----- Teks Halaman
Menu Tutup

Mengapa Jumlah Rakaat Tarawih Berbeda-beda?

Shalat tarawih adalah salah satu ibadah khusus yang dilakukan oleh umat Islam di bulan Ramadhan. Shalat ini merupakan salah satu bentuk shalat malam yang dianjurkan oleh Rasulullah SAW sebagai amalan yang penuh keutamaan dan pahala. Namun, dalam pelaksanaannya, kita sering menemukan perbedaan jumlah rakaat shalat tarawih di berbagai tempat. Ada yang melaksanakan 8 rakaat, ada yang 11 rakaat, ada yang 20 rakaat, bahkan ada yang 36 rakaat. Mengapa perbedaan ini bisa terjadi? Apakah ada dalil yang mendasarinya? Dan bagaimana sikap kita sebagai umat Islam terhadap perbedaan ini?

Untuk menjawab pertanyaan-pertanyaan tersebut, kita perlu mengetahui sejarah dan hukum shalat tarawih terlebih dahulu. Istilah tarawih sendiri berasal dari kata tarwihah yang berarti istirahat. Hal ini karena shalat ini dilakukan dengan cara beristirahat setiap empat rakaat. Shalat ini juga disebut sebagai shalat qiyam Ramadhan atau shalat lail Ramadhan, karena dilakukan pada malam hari di bulan Ramadhan.

Shalat tarawih pertama kali dilakukan oleh Rasulullah SAW pada suatu malam di bulan Ramadhan. Beliau shalat di masjid Nabawi dan diikuti oleh sebagian sahabatnya. Keesokan harinya, beliau shalat lagi dan jumlah sahabat yang mengikutinya bertambah banyak. Pada malam ketiga, beliau shalat lagi dan jumlah sahabat yang mengikutinya semakin banyak lagi. Namun, pada malam keempat dan seterusnya, beliau tidak keluar lagi untuk shalat di masjid. Para sahabat merasa heran dan bertanya kepada beliau tentang alasan tidak keluarnya beliau untuk shalat bersama mereka. Beliau menjawab:

“Sebenarnya tidak ada yang menghalangiku untuk keluar bersama kalian. Hanya saja aku khawatir jika shalat ini akan menjadi wajib bagi kalian.” (HR. Bukhari dan Muslim)
----------
### Daftar Tugas
a: Menurut teks tentang shalat tarawih, istilah tarawih berasal dari kata apa?
b: Tuliskan ulang seluruh bagian teks tentang shalat tarawih, mulai dari "Shalat tarawih adalah" terus hingga "terhadap perbedaan ini?".
Entri yang menyusul tidak dipakai sama sekali di sini.
----- Kumpulan Data
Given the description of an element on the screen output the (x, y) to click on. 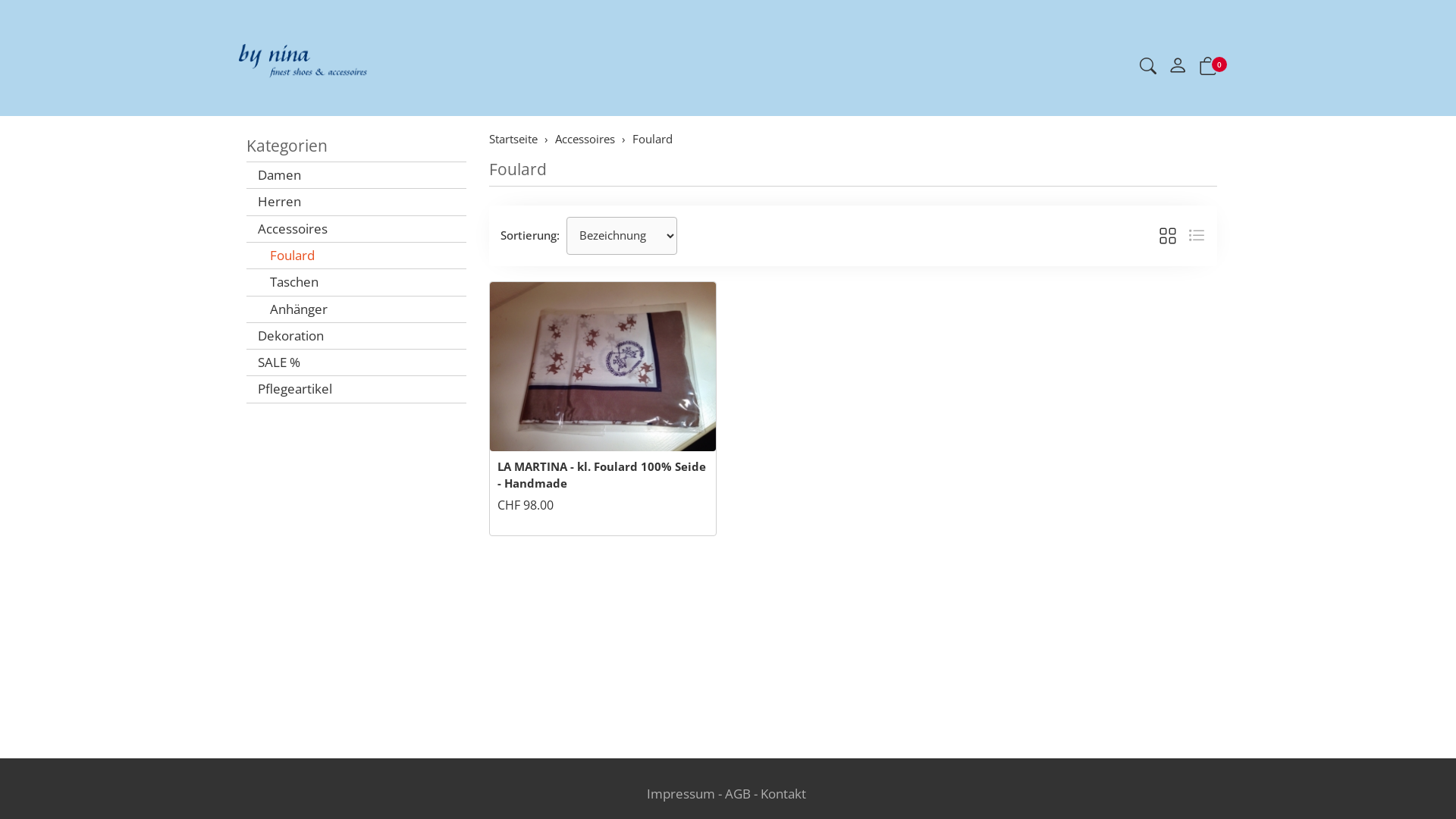
0 Element type: text (1207, 67)
Kontakt Element type: text (783, 793)
Accessoires Element type: text (585, 138)
Foulard Element type: text (652, 138)
Suche Element type: hover (1147, 67)
LA MARTINA - kl. Foulard 100% Seide - Handmade Element type: text (601, 473)
Listenansicht Element type: hover (1196, 235)
Dekoration Element type: text (356, 335)
Taschen Element type: text (356, 281)
Foulard Element type: text (517, 168)
Accessoires Element type: text (356, 228)
Startseite Element type: text (513, 138)
AGB Element type: text (737, 793)
Pflegeartikel Element type: text (356, 388)
Damen Element type: text (356, 175)
SALE % Element type: text (356, 362)
Mein Konto Element type: hover (1177, 67)
Kachelansicht Element type: hover (1167, 235)
Herren Element type: text (356, 201)
Impressum Element type: text (680, 793)
Foulard Element type: text (356, 255)
Given the description of an element on the screen output the (x, y) to click on. 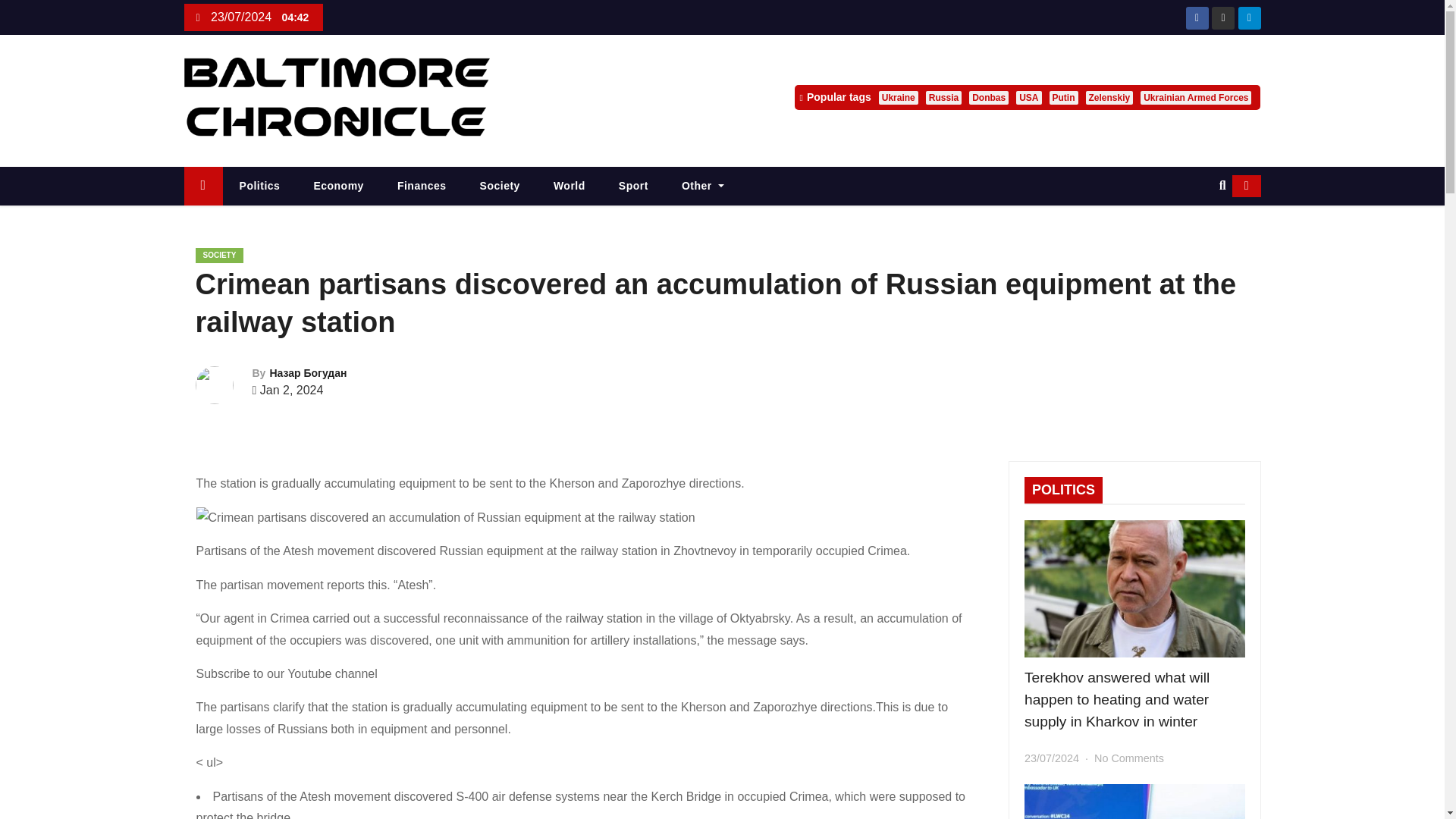
Economy (338, 186)
USA (1028, 97)
World (569, 186)
Zelenskiy (1110, 97)
Finances (421, 186)
Putin (1063, 97)
Society (500, 186)
Other (703, 186)
SOCIETY (219, 255)
Ukrainian Armed Forces (1195, 97)
Home (202, 186)
Politics (259, 186)
Sport (633, 186)
Finances (421, 186)
Donbas (989, 97)
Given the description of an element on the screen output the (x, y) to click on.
----------
### Jawaban Tugas
a: Dari kata tarwihah, yang berarti istirahat.

b:
Shalat tarawih adalah salah satu ibadah khusus yang dilakukan oleh umat Islam di bulan Ramadhan. Shalat ini merupakan salah satu bentuk shalat malam yang dianjurkan oleh Rasulullah SAW sebagai amalan yang penuh keutamaan dan pahala. Namun, dalam pelaksanaannya, kita sering menemukan perbedaan jumlah rakaat shalat tarawih di berbagai tempat. Ada yang melaksanakan 8 rakaat, ada yang 11 rakaat, ada yang 20 rakaat, bahkan ada yang 36 rakaat. Mengapa perbedaan ini bisa terjadi? Apakah ada dalil yang mendasarinya? Dan bagaimana sikap kita sebagai umat Islam terhadap perbedaan ini?